Key Takeaways for Managing Abdominal Aortic Aneurysms

NEJM study identifies the benefits of endovascular repair rather than open surgery, as found in randomized, controlled trials.
Abdominal Aortic Aneurysms side-by-side Illustrations

Photo above: These illustrations show how stent graft devices are placed to repair abdominal aortic aneurysms.

A 2021 New England Journal of Medicine (NEJM) article on managing abdominal aortic aneurysms provided evidence in support of endovascular aortic aneurysm repair (EVAR) over open repair, as well as a review of formal guidelines and clinical recommendations. 

The study was authored by Andres Schanzer, MD, FACS, Chief of the Division of Vascular and Endovascular Surgery and Director of the Center for Complex Aortic Disease at UMass Memorial Medical Center, and Gustavo Oderich, MD, Professor and Chief of Vascular and Endovascular Surgery at McGovern Medical School, UTHealth Houston.

“There is the need to balance the risk of observing an aneurysm against the risk of repair,” said Schanzer, who is also Director of the UMass Memorial Health Heart and Vascular Center and a Professor at UMass Chan Medical School. “Then there’s the need to evaluate the risk of open repair or EVAR.”

Common risk factors

A variety of factors increase risk for abdominal aortic aneurysm: advanced age, family history, previous or current use of tobacco, hypercholesterolemia and hypertension. Patients with diabetes mellitus, on the other hand, have a lower risk. 

Men are at higher risk than women, and recommendations for when to repair an aneurysm differ for the sexes. An aneurysm with a diameter of 5.5 cm or more makes a man a candidate for repair. For women, a measurement of 5.0 cm or greater should be repaired. Smaller aneurysms may be watched over time to see whether and how much they are expanding and evaluated for level of increased risk. 

Benefits of EVAR over open surgery

The NEJM study identifies the benefits of repairing via EVAR rather than open surgery, as found in randomized, controlled trials. 

  • There’s a lower risk of perioperative complications and death. 
  • It’s advantageous for the first two to three years after surgery. Longer term survival is comparable to open surgical repair.
  • Reinterventions may be more necessary after EVAR, but they usually involve minor endovascular procedures. There is higher risk of a need for laparotomy after open repair. 

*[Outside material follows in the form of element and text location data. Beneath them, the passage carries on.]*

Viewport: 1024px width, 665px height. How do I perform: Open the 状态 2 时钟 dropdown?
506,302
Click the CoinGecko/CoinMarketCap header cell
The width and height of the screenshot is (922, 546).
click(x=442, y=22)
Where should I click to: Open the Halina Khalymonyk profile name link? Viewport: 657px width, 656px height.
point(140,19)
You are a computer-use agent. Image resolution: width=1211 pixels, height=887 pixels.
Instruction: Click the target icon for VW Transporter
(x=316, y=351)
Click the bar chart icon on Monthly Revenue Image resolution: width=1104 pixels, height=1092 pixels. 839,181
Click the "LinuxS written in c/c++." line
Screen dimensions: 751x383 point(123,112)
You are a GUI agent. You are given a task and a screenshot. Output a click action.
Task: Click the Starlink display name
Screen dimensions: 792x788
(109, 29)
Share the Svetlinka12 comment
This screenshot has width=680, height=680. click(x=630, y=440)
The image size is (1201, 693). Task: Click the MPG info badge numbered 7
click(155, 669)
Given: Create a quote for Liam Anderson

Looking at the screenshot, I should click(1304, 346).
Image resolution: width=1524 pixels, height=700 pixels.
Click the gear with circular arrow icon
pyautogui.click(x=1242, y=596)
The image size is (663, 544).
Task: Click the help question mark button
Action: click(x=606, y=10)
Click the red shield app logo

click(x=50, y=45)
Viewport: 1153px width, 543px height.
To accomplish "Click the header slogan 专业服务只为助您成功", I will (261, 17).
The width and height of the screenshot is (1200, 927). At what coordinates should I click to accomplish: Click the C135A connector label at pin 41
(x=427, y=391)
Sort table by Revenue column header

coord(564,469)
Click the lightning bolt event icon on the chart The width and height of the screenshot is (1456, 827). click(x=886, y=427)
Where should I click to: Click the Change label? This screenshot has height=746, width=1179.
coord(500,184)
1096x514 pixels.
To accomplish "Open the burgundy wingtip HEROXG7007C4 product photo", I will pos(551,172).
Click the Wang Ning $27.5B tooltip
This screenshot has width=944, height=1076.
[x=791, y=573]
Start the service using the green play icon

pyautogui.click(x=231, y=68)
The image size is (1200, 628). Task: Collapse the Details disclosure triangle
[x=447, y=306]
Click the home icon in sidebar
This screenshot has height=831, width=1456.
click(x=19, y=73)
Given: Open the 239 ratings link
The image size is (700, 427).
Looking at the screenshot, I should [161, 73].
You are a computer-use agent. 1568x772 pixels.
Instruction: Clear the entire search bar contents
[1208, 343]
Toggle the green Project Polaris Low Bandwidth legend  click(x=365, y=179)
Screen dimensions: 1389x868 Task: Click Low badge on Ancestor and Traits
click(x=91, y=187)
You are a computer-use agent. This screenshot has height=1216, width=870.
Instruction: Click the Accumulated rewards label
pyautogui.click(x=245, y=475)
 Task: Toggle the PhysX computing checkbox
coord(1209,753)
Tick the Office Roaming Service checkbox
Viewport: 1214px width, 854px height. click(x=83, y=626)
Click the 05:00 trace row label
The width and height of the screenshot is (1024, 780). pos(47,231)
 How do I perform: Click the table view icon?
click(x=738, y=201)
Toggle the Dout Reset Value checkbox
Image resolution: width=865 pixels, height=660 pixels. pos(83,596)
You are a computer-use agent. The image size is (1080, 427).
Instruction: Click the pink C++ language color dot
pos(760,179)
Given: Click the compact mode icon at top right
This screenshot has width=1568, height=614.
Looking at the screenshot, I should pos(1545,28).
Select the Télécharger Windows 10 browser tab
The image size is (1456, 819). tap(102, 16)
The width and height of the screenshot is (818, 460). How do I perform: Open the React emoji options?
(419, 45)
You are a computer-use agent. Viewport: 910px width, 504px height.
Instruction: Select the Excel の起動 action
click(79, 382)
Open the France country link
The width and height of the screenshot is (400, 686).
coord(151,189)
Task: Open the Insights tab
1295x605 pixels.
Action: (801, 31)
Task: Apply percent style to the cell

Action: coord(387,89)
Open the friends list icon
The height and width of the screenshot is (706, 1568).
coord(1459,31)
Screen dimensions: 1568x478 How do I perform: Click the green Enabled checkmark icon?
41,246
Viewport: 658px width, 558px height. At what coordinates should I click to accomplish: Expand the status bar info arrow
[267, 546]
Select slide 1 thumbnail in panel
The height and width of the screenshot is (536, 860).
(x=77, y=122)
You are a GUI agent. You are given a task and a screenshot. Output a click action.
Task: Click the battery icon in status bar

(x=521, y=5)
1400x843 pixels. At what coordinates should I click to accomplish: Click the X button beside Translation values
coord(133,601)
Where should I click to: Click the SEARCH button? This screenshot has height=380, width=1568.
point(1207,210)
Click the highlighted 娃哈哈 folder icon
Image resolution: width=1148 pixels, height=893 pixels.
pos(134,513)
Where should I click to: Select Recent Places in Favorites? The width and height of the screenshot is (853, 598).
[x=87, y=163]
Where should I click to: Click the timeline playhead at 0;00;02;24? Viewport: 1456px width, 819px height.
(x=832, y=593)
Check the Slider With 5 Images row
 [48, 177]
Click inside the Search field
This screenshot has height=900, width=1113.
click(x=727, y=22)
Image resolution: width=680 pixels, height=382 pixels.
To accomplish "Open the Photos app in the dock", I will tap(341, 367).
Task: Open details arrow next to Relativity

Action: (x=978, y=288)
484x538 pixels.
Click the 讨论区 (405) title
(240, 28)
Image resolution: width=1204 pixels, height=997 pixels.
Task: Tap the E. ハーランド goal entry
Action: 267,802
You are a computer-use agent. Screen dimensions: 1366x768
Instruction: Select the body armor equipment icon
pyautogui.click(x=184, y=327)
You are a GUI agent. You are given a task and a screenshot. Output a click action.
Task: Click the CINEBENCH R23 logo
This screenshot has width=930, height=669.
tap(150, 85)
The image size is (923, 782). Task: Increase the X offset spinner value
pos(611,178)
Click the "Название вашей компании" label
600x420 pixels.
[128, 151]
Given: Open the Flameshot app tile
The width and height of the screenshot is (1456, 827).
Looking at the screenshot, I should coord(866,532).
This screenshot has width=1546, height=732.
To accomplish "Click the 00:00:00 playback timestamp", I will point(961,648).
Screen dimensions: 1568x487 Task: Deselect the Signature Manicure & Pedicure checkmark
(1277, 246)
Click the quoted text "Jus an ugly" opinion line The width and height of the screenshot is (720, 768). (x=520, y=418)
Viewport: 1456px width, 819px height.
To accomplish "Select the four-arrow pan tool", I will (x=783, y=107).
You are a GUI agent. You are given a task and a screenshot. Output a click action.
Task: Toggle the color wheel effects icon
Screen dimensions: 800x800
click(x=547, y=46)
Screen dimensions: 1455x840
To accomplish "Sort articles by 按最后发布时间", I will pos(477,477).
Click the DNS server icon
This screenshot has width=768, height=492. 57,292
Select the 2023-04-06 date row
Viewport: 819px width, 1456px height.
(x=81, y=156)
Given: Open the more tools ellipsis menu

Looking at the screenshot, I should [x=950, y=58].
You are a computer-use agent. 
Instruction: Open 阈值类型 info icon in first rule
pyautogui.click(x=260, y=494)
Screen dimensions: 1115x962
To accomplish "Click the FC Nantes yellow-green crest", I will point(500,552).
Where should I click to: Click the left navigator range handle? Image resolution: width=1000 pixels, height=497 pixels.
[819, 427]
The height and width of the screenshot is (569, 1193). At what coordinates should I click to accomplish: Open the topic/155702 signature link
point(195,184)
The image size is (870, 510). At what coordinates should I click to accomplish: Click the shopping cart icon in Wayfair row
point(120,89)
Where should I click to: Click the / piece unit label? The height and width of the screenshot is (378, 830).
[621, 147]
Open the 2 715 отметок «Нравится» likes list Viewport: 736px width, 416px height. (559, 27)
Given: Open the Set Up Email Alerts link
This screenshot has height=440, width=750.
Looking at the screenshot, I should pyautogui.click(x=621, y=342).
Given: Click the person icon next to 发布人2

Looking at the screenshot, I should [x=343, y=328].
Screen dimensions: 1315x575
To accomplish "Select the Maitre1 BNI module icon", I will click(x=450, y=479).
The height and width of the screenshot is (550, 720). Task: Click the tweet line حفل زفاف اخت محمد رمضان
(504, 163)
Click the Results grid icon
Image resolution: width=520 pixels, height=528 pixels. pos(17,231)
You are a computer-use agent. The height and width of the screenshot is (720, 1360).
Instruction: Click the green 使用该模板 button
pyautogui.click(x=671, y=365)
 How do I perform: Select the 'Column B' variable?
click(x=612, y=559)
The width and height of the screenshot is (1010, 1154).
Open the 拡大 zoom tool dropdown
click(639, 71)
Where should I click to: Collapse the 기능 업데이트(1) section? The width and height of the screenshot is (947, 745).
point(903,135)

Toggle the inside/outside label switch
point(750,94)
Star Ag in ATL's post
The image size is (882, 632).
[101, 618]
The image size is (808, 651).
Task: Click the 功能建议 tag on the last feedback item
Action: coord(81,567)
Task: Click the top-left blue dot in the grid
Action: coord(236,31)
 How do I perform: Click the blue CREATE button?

EVAR patients must be followed long-term with duplex ultrasonography or computed tomographic angiography. 

Limits to the procedure

While EVAR patients have a better survival rate than open repair patients at first, the study shows that the gap in the survival rate closes after two to three years. Several reasons are given: 

  • Underlying cardiovascular risk
  • Lack of adherence to follow-up care recommendations
  • Ongoing inflammation due to the fact that the aneurysm stays intact with EVAR
  • Sac pressurization
  • Failure of the stent graft device 

In many EVAR cases — 18 to 63% — the patient’s anatomy did not match the manufacturer’s guidelines for appropriate use. While the majority of aortic aneurysms are now treated with EVAR procedures, there are limits to when and how the stent grafts can be used. The devices must match the anatomy of the specific patients to ensure the aorta has healthy areas above and below the aneurysm to ensure the stent graft can be sealed to its wall. The diameter of the femoral and iliac arteries must be large enough for insertion of devices. To avoid the risk of embolization, the patient cannot have excessive plaque and must have vessels that branch within the angle that can be accommodated by the device. 

The size, shape, and fenestrations must match the patient anatomy exactly, which can be a challenging goal to achieve with physician-modified stent grafts.

“In my opinion, if an appropriate company-manufactured device is available, that is likely the best option,” Schanzer said, adding that the manufacturer’s quality assurance capabilities are much greater than what can be done when a physician is modifying a device. When working with a stent manufacturer, he and his team make a 3D model of the patient’s aorta and look at other images in comparison to the model. They measure each angle to ensure they understand how the stent graft will interact with the aorta. Then the information is sent to engineers who develop a final model for the manufacturer. 

He cautions against pushing the limits of the devices too far, a situation he sees becoming more common in recent years. 

“About 25% of our patients are referred to us after failure of their prior EVAR or TVAR [transcatheter aortic valve replacement] procedures,” he said.